**What to produce**
The expected output is every line below, reproduced exactly.

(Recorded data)
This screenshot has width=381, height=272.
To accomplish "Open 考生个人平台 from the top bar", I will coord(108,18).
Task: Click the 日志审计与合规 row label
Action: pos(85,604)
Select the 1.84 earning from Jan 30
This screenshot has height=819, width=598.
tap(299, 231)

**The completed task**
This screenshot has width=381, height=272.
To accomplish "Open 考生个人平台 from the top bar", I will coord(108,18).
Task: Click the 日志审计与合规 row label
Action: pos(85,604)
Select the 1.84 earning from Jan 30
This screenshot has height=819, width=598.
tap(299, 231)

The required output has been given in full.